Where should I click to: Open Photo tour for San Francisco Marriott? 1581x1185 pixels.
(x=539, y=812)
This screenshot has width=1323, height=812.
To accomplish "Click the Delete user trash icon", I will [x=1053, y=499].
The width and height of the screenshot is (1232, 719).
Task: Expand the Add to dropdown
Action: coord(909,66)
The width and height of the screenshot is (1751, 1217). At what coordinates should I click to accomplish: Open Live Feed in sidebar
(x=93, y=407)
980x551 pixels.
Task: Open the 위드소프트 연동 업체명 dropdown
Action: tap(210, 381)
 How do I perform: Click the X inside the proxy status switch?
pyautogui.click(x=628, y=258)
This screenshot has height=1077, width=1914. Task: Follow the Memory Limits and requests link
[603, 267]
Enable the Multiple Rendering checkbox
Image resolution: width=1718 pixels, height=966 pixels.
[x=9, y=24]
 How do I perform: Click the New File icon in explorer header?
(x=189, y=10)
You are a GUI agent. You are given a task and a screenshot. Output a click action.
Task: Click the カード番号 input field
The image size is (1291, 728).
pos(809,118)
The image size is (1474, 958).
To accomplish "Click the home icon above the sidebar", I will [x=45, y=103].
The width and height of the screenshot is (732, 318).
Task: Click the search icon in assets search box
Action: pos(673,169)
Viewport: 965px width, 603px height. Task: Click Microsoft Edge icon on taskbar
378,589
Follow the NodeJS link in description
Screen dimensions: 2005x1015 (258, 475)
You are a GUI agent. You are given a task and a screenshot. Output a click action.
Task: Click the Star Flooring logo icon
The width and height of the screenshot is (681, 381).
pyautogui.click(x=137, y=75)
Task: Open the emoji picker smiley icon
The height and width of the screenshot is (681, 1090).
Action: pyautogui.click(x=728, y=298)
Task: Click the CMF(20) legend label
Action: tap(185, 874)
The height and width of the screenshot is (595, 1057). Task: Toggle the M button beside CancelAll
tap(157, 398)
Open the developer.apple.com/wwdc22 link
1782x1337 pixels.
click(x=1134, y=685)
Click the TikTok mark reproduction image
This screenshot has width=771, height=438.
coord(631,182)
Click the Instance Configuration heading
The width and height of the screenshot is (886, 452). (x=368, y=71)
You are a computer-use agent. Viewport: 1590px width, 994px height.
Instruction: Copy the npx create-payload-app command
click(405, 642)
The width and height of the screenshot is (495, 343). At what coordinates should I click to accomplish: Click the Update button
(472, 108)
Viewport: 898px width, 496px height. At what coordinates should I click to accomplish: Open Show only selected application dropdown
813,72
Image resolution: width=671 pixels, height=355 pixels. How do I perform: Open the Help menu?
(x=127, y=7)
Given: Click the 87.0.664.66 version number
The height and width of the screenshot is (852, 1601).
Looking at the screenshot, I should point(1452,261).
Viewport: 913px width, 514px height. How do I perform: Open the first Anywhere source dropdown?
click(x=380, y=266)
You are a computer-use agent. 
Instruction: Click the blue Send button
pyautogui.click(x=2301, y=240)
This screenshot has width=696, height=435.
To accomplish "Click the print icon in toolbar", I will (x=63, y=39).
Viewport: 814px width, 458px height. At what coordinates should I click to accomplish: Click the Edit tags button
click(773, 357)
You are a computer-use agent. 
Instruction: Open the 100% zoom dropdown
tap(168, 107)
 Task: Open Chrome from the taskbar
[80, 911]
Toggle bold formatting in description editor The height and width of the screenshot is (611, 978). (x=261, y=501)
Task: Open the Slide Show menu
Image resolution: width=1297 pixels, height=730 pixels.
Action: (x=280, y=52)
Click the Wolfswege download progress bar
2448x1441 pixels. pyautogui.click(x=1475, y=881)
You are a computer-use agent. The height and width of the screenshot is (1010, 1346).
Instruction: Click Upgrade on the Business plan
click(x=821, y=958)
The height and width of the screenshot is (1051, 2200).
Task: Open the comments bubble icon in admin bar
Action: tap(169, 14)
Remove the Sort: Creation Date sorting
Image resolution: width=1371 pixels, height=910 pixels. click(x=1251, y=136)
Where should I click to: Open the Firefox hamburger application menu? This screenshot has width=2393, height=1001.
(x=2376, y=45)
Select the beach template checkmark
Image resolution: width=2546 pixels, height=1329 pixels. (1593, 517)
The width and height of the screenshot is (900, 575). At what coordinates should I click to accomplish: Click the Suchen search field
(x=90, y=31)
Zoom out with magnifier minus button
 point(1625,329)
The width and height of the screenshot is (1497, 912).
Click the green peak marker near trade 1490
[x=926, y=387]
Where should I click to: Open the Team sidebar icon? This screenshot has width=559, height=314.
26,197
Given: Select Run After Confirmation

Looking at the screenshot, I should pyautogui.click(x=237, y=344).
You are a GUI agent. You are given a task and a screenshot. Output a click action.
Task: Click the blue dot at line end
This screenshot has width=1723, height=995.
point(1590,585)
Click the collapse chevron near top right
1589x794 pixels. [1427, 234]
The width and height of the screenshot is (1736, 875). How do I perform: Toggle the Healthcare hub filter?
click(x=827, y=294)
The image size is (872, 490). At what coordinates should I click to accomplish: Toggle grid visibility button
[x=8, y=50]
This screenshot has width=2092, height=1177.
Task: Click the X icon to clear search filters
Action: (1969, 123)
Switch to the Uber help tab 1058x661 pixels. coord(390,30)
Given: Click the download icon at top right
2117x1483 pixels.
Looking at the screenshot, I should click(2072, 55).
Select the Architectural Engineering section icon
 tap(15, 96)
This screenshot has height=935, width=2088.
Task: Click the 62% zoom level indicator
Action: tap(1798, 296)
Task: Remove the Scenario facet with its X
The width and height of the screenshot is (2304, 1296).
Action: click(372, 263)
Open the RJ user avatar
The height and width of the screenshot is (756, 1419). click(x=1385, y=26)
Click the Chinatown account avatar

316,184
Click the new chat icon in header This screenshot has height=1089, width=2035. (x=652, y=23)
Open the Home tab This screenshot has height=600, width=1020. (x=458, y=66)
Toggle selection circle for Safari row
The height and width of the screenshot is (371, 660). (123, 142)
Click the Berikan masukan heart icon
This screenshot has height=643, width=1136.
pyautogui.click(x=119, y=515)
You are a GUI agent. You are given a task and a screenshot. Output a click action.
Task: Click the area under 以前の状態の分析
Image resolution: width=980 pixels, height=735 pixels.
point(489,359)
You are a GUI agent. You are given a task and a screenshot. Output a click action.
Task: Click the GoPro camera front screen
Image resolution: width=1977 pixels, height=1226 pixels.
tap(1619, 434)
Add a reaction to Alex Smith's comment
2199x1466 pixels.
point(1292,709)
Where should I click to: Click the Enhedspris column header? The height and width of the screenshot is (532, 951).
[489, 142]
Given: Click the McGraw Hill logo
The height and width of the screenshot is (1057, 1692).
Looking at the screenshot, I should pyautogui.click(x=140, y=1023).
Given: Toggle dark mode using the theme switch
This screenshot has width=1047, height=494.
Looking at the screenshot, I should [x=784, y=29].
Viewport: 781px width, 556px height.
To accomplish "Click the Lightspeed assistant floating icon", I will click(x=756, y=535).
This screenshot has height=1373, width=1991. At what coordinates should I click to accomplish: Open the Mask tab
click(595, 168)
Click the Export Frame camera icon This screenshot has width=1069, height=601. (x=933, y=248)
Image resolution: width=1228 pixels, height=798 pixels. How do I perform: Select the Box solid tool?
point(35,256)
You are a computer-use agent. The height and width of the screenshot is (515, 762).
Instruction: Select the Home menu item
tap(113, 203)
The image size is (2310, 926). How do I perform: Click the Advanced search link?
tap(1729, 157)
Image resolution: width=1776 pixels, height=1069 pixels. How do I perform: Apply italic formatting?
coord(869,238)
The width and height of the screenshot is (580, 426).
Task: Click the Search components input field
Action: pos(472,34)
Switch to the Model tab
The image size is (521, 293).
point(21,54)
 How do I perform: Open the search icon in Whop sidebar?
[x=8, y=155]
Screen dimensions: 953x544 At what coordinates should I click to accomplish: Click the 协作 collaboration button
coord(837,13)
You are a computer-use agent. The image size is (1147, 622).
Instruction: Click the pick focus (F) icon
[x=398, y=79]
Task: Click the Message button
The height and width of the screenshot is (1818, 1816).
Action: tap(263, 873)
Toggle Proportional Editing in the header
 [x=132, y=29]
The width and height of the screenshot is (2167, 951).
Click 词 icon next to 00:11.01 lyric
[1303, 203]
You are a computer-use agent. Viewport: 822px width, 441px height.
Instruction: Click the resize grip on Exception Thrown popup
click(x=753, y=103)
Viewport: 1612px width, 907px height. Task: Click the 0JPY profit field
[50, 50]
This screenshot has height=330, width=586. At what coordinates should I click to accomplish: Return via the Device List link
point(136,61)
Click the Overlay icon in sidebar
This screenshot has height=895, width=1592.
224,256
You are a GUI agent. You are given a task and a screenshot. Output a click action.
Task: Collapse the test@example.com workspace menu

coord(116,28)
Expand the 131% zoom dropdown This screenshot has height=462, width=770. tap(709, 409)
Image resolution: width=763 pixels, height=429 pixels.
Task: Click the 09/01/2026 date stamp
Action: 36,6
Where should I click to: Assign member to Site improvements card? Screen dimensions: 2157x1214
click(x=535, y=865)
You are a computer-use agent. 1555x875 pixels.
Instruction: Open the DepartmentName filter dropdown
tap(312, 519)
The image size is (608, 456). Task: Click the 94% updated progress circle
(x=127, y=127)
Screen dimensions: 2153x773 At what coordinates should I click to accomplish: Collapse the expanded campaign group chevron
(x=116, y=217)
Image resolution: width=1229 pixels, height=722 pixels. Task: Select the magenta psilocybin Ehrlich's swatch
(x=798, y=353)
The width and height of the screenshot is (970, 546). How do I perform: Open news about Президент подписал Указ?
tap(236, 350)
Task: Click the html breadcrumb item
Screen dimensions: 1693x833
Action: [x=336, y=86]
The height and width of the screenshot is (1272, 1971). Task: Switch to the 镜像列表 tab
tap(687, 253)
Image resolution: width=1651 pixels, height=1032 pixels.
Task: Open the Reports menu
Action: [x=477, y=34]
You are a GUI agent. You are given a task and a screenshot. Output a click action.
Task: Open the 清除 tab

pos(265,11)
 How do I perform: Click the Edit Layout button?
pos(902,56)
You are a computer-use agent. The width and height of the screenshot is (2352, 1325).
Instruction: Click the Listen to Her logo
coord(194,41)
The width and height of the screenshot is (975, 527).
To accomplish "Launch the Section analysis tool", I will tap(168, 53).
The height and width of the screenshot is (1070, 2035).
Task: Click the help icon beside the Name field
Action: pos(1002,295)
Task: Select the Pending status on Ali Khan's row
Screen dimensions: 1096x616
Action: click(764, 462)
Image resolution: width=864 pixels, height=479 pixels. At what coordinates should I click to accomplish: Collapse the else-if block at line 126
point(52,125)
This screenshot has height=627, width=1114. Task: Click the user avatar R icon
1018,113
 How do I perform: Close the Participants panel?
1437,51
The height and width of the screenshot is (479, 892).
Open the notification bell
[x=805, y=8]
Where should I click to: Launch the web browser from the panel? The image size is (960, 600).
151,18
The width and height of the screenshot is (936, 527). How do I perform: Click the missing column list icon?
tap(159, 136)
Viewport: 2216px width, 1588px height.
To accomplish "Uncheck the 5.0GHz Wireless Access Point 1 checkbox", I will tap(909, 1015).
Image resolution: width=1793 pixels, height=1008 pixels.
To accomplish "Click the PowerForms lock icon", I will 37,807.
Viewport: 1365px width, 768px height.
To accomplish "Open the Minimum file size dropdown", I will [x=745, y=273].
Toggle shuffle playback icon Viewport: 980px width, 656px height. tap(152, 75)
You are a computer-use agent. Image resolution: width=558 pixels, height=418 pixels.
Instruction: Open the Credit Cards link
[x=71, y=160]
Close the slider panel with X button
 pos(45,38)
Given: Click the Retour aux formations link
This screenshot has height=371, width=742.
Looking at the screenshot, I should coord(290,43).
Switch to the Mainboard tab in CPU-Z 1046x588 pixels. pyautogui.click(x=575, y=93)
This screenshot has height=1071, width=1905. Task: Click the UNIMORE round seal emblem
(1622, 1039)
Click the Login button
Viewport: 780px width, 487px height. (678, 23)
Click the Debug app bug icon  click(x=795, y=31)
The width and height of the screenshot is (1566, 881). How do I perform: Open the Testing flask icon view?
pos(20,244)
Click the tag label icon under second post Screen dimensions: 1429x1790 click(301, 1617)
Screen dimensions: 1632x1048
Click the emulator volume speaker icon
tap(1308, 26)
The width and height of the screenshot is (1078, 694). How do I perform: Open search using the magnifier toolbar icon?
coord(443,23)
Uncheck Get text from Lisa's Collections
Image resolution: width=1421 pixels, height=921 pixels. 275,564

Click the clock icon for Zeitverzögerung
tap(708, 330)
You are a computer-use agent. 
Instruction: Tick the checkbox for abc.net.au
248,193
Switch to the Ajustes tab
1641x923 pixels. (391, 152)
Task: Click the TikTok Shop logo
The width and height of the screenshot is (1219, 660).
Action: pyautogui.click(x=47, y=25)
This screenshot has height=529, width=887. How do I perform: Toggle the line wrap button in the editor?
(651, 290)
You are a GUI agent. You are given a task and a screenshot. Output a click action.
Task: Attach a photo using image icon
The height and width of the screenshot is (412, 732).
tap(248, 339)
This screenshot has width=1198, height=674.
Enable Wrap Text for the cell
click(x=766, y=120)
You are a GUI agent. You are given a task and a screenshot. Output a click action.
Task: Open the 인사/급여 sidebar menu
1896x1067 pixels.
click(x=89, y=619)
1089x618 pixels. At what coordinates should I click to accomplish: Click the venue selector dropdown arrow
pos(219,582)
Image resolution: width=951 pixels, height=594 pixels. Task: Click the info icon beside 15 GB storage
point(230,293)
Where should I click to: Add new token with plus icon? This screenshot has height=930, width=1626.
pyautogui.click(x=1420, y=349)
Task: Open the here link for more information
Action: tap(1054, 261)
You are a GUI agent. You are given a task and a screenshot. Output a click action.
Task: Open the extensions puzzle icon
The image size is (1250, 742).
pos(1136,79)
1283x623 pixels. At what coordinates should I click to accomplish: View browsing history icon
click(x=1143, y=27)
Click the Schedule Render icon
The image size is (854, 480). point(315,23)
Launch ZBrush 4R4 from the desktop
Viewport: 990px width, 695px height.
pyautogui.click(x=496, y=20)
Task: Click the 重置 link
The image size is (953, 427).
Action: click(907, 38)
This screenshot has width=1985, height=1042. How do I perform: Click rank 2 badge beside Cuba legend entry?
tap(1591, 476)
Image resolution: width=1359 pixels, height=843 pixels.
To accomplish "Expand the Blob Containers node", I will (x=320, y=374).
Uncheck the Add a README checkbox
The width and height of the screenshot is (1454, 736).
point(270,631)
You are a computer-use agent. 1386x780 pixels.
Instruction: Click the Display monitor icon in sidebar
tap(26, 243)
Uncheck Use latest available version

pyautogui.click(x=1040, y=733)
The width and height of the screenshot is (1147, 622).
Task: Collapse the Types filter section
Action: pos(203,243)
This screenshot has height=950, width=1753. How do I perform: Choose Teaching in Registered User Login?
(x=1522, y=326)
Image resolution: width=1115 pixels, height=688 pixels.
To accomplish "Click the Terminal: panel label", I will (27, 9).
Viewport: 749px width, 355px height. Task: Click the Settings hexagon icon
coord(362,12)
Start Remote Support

- _What is expected_
The string "under" shows up in some lines of the listing. Copy each such line.

- _Written solution_
Task: Click the area under 以前の状態の分析
Click the tag label icon under second post Screen dimensions: 1429x1790 click(301, 1617)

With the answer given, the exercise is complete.